▶ AIM OF THE EXERCISE
Only the lines below starting at the one containing "Xpa (RDB15264) (456, 1075)" and ending at the one containing "Schach Nachrichten (147, 66)" belong in the answer, each copied exactly.

BEGIN

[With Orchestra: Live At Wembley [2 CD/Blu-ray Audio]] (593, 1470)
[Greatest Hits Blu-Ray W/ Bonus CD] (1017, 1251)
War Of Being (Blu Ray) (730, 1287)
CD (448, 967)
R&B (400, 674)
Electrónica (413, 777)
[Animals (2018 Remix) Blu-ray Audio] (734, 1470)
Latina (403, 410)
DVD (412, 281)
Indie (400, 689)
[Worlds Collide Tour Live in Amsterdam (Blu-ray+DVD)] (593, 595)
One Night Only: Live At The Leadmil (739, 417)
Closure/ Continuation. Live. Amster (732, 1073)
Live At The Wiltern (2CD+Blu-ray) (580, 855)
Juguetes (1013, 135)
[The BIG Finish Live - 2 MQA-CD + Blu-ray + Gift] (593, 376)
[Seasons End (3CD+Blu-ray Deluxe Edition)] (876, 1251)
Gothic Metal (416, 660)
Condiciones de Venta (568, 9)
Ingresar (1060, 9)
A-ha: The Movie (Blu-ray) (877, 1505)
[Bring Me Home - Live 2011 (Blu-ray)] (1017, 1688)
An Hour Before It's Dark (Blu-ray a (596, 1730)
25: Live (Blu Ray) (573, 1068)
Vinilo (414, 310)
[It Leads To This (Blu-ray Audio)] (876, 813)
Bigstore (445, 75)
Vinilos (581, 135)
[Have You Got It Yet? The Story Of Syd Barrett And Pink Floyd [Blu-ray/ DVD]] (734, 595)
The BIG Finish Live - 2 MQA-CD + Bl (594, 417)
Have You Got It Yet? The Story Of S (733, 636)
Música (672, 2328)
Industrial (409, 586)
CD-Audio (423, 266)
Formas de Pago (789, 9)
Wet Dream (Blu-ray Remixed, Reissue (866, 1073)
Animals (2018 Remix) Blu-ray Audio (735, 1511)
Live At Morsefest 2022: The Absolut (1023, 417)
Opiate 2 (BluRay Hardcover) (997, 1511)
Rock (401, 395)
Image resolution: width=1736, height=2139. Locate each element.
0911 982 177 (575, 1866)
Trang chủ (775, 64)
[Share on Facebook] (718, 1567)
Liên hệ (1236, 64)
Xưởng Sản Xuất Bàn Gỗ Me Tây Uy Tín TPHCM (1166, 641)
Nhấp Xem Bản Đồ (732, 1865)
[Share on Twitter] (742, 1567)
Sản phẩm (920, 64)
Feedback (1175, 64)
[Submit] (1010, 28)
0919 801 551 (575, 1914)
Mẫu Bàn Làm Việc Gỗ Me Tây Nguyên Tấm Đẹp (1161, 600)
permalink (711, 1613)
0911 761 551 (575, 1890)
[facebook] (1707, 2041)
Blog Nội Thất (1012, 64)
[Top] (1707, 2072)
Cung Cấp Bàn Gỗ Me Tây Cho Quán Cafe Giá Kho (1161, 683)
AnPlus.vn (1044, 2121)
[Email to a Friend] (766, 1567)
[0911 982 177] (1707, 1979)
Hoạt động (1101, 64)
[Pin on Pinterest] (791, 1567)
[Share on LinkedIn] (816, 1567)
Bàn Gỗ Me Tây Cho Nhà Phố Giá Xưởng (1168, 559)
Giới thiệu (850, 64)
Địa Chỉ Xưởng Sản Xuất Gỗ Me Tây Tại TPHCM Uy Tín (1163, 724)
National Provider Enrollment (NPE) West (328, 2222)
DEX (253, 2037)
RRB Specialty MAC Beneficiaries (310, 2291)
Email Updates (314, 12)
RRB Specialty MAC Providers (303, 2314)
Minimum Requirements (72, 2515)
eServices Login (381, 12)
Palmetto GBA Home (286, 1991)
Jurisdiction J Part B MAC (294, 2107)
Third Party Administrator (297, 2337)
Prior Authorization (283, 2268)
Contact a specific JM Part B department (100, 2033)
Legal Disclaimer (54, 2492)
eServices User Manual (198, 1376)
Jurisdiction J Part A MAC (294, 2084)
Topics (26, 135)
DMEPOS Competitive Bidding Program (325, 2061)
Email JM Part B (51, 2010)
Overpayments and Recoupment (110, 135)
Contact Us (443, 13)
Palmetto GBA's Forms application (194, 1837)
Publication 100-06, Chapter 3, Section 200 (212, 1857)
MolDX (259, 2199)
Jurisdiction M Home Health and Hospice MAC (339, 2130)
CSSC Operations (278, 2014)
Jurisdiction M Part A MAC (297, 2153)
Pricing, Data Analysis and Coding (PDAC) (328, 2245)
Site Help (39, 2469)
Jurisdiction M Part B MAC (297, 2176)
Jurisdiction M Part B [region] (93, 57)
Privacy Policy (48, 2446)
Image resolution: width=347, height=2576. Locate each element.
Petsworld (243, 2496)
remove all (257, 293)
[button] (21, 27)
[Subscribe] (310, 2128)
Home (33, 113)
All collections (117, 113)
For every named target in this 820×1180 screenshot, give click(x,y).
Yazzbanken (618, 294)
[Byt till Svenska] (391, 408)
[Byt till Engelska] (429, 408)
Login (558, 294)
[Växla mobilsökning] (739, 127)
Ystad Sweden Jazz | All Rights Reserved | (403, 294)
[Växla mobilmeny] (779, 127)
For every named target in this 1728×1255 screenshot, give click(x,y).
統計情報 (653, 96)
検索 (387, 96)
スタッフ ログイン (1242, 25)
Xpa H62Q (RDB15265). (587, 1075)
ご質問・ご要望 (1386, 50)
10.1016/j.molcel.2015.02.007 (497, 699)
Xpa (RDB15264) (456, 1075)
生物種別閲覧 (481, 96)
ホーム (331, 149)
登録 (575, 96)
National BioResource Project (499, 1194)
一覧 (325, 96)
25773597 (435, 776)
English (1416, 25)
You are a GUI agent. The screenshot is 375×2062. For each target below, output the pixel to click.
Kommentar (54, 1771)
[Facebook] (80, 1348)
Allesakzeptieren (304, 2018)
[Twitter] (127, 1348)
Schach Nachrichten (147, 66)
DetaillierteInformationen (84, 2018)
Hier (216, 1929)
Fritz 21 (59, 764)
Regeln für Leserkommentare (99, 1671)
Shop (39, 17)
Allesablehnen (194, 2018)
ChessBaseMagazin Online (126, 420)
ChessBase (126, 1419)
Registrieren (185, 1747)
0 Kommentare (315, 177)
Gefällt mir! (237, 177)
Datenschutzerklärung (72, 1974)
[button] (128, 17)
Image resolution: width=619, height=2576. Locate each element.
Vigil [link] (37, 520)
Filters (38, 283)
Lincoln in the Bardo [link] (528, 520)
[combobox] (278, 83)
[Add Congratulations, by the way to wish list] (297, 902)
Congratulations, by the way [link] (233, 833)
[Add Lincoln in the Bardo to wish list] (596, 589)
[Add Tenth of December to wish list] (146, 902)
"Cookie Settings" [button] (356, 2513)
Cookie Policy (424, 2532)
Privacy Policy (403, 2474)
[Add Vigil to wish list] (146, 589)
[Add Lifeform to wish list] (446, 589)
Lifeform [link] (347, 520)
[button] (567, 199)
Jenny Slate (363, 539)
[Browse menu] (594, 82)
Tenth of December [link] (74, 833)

END

▶ TASK ANSWER
Xpa (RDB15264) (456, 1075)
生物種別閲覧 (481, 96)
ホーム (331, 149)
登録 (575, 96)
National BioResource Project (499, 1194)
一覧 (325, 96)
25773597 (435, 776)
English (1416, 25)
You are a GUI agent. The screenshot is 375×2062. For each target below, output the pixel to click.
Kommentar (54, 1771)
[Facebook] (80, 1348)
Allesakzeptieren (304, 2018)
[Twitter] (127, 1348)
Schach Nachrichten (147, 66)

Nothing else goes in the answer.